==== TEXTE À ANALYSER

Guide : L’accessibilité pour tous aux TIC : Comment toucher et intéresser les publics les plus éloignés ? Un guide pédagogique à paraître pour les acteurs de l’accès public

, par  Philippe Cazeneuve , popularité : 5%

Ce texte présente la problématique qui guide le travail de rédaction en cours de ce second volume d’une collection de guides pédagogiques initiée par CRéATIF avec le soutien financier de la CDC.

Le Progrès ne vaut que s’il est partagé par tous

La problématique du « fossé numérique »

 Un fossé socio-économique : les cadres et professions intellectuelles supérieures utilisent internet 6 fois plus que les ouvriers (76,3 % contre 12,9 %). (sce :ROUQUETTE, INSEE, 2002).

 Un fossé d’éducation : 68 % des diplômés de l’enseignement supérieur utilisent internet contre 14 % des sans-diplôme. (Sce : BIGOT, CREDOC, 2002)

 Un fossé de générations : 68 % des 15-24 ans l’utilisent, mais plus on avance en âge, moins on utilise l’internet : 39 % des 35-49 ans sont utilisateurs, et seulement 3 à 5 % des plus de 65 ans. (Sce : BIGOT, CREDOC, 2002)

Des non-usagers réfractaires aux TIC ?

La progression continue du nombre d’abonnés et d’usagers d’internet, ne doit pas nous faire oublier qu’une part importante de la population reste aujourd’hui encore à l’écart des « autoroutes de l’information ».

Certains d’entre eux s’affichent même comme carrément réfractaires : 65 % des personnes non diplômées ou faiblement diplômées ne sont pas connectées à internet et n’envisagent pas de le faire (Sce : LOUE et HEITZMANN, SESSI, 2003).

Les « sans-claviers », nouveaux exclus ou exclus à nouveau ?

La maîtrise pratique de l’outil informatique, intégrée par les « cols blancs » ou les employés de bureau n’est en rien comparable avec la distance, voire la crainte de l’outil que manifestent bons nombre de demandeurs d’emploi peu qualifiés, de personnes retraitées, de femmes au foyer ou de travailleurs du bâtiment, pour qui l’informatique reste un objet mystérieux et lointain.

Lorsque nous nous engageons pour promouvoir la diffusion des usages des TIC, nous devons être vigilants aux questions d’équité, afin d ?éviter que l’exclusion numérique ne vienne renforcer les différentes formes d’exclusions sociale.

Illettrisme et illectronisme

Selon une étude menée par l’OCDE auprès de 20 pays industrialisés, un quart des adultes n’ont pas les compétences nécessaires en lecture, en écriture et en calcul pour naviguer sans problème sur internet.

En insistant sur la nécessité d’apprendre à lire et à écrire avec les nouveaux médias, le néologisme « illectronisme » introduit un parallèle intéressant avec la notion d’illettrisme. Pourtant, cette analogie féconde a été peu exploitée du point de vue des méthodes pédagogiques mises en oeuvres dans les lieux d’accès publics numériques.

========
==== EXTRAITS DE DONNÉES

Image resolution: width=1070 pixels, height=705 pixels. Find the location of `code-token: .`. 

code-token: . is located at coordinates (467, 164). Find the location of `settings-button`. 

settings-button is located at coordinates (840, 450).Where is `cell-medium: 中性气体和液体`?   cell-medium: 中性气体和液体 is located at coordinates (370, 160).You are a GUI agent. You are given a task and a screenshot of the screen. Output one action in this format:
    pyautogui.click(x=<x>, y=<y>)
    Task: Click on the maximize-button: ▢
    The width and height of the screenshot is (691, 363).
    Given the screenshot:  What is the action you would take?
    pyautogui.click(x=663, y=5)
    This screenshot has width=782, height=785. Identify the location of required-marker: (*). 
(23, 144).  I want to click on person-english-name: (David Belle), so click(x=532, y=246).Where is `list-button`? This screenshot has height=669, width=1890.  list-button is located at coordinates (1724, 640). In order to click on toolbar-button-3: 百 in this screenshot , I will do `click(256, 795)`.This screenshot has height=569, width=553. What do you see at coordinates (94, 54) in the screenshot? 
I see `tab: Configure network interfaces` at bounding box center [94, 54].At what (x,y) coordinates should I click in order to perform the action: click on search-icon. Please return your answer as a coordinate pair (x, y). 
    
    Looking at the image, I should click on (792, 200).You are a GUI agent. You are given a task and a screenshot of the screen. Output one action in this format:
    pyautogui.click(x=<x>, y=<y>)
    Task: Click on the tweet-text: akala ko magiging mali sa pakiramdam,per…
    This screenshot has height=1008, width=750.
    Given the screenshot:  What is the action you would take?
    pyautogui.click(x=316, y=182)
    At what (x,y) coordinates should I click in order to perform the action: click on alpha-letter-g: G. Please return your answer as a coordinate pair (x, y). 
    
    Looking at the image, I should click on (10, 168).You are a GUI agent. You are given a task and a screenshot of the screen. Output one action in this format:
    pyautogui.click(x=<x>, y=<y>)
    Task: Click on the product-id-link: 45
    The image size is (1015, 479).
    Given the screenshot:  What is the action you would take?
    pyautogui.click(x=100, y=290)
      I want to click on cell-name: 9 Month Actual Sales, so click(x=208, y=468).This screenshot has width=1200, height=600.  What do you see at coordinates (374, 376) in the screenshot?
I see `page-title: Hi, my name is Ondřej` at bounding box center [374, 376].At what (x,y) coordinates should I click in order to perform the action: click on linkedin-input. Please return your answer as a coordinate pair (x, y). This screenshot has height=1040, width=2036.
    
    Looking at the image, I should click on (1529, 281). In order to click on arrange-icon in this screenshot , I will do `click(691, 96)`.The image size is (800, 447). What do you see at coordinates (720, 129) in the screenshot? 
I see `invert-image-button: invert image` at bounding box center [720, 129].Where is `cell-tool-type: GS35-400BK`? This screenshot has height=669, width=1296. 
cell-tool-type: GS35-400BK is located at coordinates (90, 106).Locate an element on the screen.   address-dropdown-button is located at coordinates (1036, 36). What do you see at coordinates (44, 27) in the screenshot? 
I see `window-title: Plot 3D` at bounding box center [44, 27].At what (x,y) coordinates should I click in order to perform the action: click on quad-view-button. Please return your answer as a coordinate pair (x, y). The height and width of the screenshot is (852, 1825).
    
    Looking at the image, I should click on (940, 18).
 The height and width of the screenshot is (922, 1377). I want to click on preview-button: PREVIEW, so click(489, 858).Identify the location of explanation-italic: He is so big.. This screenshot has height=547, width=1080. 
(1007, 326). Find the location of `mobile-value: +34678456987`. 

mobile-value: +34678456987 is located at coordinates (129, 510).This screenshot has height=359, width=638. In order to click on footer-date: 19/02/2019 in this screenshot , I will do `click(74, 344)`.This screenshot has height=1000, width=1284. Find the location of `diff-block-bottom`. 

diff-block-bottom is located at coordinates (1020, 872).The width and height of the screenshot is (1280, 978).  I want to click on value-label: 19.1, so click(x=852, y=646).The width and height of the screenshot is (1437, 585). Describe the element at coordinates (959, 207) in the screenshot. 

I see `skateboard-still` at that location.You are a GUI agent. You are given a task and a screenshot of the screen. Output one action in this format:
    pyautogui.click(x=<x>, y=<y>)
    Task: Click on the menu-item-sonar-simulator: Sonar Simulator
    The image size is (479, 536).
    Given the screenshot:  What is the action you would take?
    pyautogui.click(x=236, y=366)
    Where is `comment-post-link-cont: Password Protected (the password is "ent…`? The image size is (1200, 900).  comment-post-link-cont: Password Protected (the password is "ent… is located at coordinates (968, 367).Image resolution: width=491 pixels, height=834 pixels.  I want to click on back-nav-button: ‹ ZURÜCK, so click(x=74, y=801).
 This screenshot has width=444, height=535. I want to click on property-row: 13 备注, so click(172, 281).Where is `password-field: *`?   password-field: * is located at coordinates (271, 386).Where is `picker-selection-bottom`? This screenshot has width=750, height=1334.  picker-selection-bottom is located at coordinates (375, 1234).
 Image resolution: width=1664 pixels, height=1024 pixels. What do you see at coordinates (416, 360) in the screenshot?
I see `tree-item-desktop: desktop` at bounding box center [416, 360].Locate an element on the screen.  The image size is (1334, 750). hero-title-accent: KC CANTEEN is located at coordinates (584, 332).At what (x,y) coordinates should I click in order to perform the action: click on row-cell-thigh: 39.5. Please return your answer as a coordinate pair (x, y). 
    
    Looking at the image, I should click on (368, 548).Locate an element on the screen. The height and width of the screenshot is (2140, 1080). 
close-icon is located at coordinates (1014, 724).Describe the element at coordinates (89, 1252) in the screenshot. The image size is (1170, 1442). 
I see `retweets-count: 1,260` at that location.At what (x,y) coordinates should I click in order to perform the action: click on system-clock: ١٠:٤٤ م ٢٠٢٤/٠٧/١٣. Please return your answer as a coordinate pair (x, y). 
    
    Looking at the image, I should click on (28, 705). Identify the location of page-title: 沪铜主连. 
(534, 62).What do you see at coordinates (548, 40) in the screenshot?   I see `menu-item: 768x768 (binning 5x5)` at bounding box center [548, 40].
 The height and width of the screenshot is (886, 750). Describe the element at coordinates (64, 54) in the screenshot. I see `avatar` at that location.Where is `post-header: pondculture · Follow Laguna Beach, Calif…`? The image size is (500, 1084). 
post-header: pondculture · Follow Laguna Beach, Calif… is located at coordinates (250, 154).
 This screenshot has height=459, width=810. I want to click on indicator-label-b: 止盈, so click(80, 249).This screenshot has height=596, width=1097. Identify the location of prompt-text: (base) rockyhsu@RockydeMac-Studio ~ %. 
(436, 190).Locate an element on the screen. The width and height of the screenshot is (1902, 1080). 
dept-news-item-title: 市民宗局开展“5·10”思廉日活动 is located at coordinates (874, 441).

========

- ACTIVITÉ 1 -
Indiquez si chacune des affirmations suivantes concorde avec le texte sur le fossé numérique, en répondant par oui ou par non et en citant les mots du texte qui tranchent : (a) les cadres et professions intellectuelles supérieures utilisent internet six fois plus que les ouvriers ; (b) selon l'étude de l'OCDE, la moitié des adultes n'ont pas les compétences nécessaires pour naviguer sans problème sur internet ; (c) l'analogie entre illettrisme et illectronisme a été largement exploitée dans les méthodes pédagogiques des lieux d'accès publics numériques.
- ACTIVITÉ 2 -
Dressez la liste de toutes les catégories de personnes que le texte sur le fossé numérique cite comme manifestant une distance, voire une crainte, envers l'outil informatique.
- ACTIVITÉ 3 -
Rédigez la suite du texte sur le fossé numérique, en partant de sa dernière phrase.
Les enregistrements proviennent d'une autre source.

- RÉPONSE ÉCRITE 1 -
(a) Oui : « les cadres et professions intellectuelles supérieures utilisent internet 6 fois plus que les ouvriers (76,3 % contre 12,9 %) ».
(b) Non : « un quart des adultes n’ont pas les compétences nécessaires en lecture, en écriture et en calcul pour naviguer sans problème sur internet ».
(c) Non : « cette analogie féconde a été peu exploitée du point de vue des méthodes pédagogiques mises en oeuvres dans les lieux d’accès publics numériques ».

- RÉPONSE ÉCRITE 2 -
- les demandeurs d’emploi peu qualifiés
- les personnes retraitées
- les femmes au foyer
- les travailleurs du bâtiment

- RÉPONSE ÉCRITE 3 -
Il serait intéresser de creuser cette piste, et de voir dans quelle mesure l’expérience acquise dans la lutte contre l’illettrisme est transposable à « l’alphabétisation numérique ».

L’utilité précède l’usage

Les travaux du sociologue Philippe Mallein ont permis de dégager les facteurs-clés permettant de favoriser l’appropriation des objets technologiques par les usagers. Pour qu’une personne « adopte » facilement un objet, il faut :

1. qu’il ait du sens pour elle, que son utilisation soit perçue comme positive,

2. qu’il lui soit utile dans ses activités habituelles,

3. qu’il soit facilement utilisable, que son usage soit facile à comprendre,

4. qu’il présente une valeur ajoutée économique réelle.

Ainsi, se concentrer uniquement sur l’utilisabilité, en adaptant les outils et en développant la capacité des personnes à les maîtriser, est nécessaire mais de loin insuffisant.

Développer les usages des TIC auprès de certaines populations suppose que chacun puisse trouver du sens et de l’utilité, ainsi qu’une réelle valeur ajoutée en investissant du temps et de l’argent dans la pratique de ces outils.

Aller à la rencontre des publics éloignés

Les « Espaces Publics Numériques » ont été créés pour « lutter contre la fracture numérique ».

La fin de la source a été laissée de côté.